Look for the string "agent" in the material below. Copy every line where you find it.

▸ **Material to process**
******
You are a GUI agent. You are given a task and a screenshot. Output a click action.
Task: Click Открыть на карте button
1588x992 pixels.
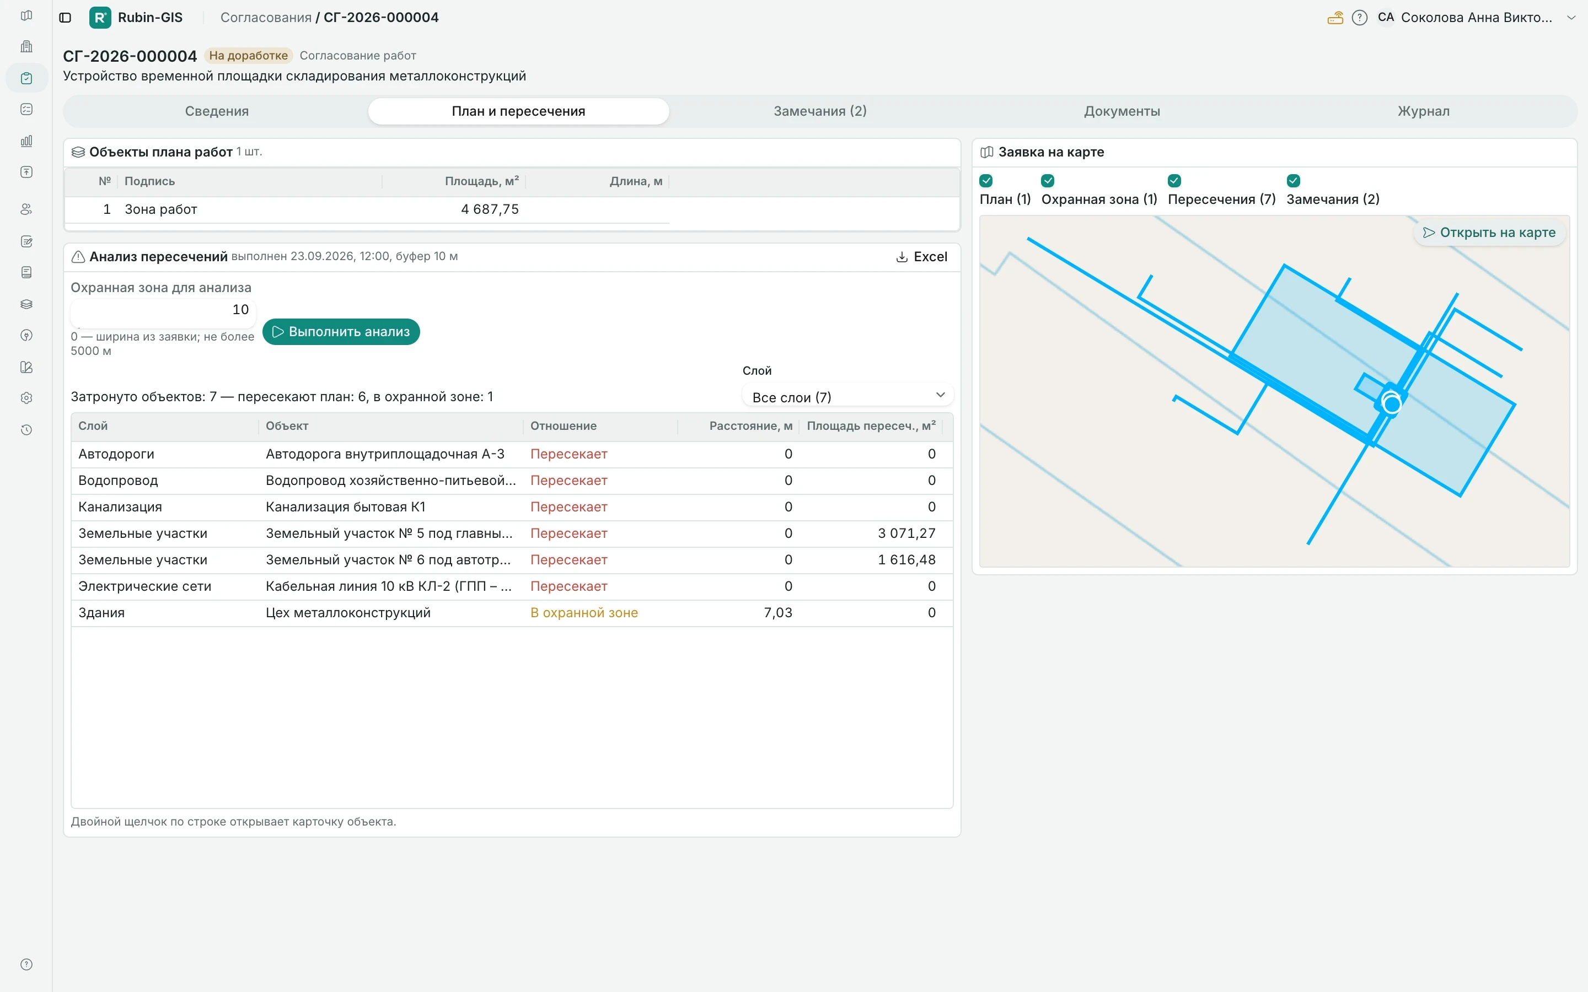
******
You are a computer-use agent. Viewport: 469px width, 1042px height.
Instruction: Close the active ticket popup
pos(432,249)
******
▸ **Reply to the exercise**
You are a GUI agent. You are given a task and a screenshot. Output a click action.
You are a computer-use agent. Viewport: 469px width, 1042px height.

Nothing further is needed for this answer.